If you’re wondering about the “C#” toggle beneath the binary editor: that will encode the binary data as a C# byte array – particularly useful if you’re wanting to seed your unit tests with authentic protocol buffer bytes!

And that’s it. Unless you want to know more about defining message types, and writing messages in text message format – in which case, read on.

Message Types

The first thing to understand are the message types. Message types are a bit like an Xml Schema. But whereas you can understand Xml just fine without a Schema, having the message types to hand is essential when parsing a Protocol Buffers message. That's because, in a bid to squeeze the output as small as possible, all the wordy field identifiers and even field type information is stripped out. All that's left for each piece of data is a field number, and a few bits telling you how big it is.

Message types look like this:

enum Binding { 
   PAPERBACK = 1;
   HARDBACK = 2;
} 
 
message Author { 
   required string name = 1; 
   optional string location = 2; 
} 
 
message Book { 
   required string title = 1; 
   required Binding binding = 2; 
   repeated Author author = 3; 
   optional int32 number_of_pages = 4; 
   optional double weight = 5; 
}

So for each field in a message, you define if it must be present ("required"), it may be present ("optional"), or if it can appear any number of times, including never ("repeated").
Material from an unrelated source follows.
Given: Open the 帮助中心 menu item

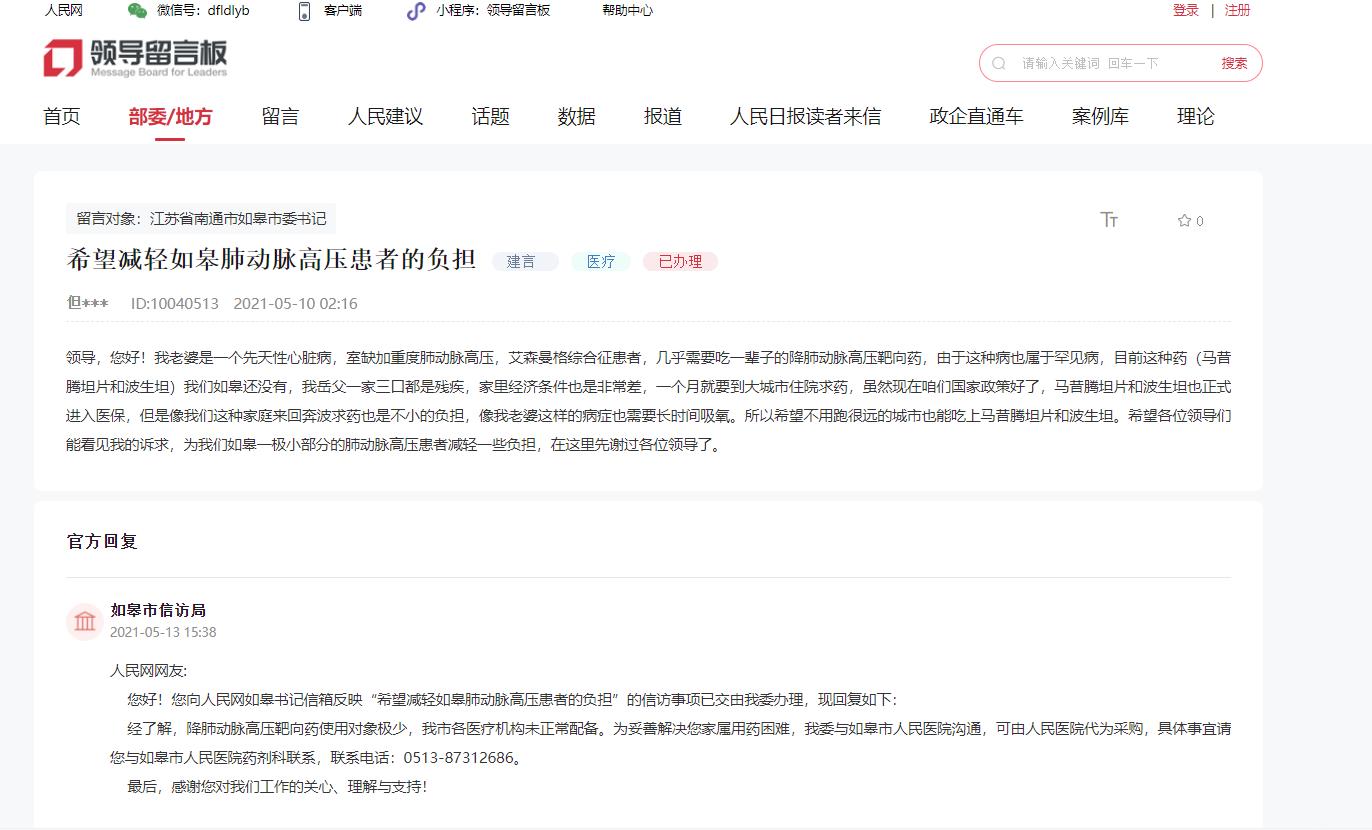Looking at the screenshot, I should point(627,11).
You then give its type - and you have a range to choose from, including enums and your own custom message types. Finally, you assign it a field number: this is the critical part, as this is all that will distinguish between the different pieces of data in the resulting messages.
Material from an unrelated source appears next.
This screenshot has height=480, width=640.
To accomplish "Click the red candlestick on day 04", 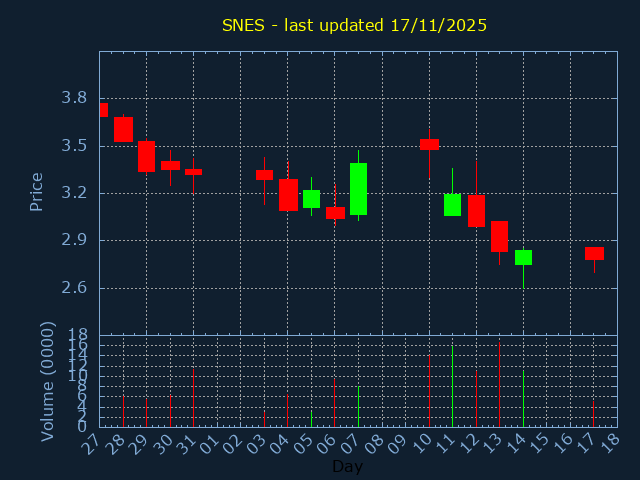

Messages in Text Message Format

It took me a bit of puzzling to work out how to write messages in text format. For some reason, though Google have defined a text format for Protocol Buffer Messages, they don't appear to have documented it any where.

Here's an example, using the message types defined above:

title: "The Holy Bible"
binding: HARDBACK
author: {
  name: "Moses"
  location: "Sinai Peninsula"
}
author: {
   name: "Paul"
   location: "Tarsus"
}
author: {
   name: "Luke"
}
number_of_pages: 1723
weight: 0.225

As you can see, it has some similarities to JSON, but not many. Field names aren’t enclosed in strings, for example, and they aren’t terminated by commas.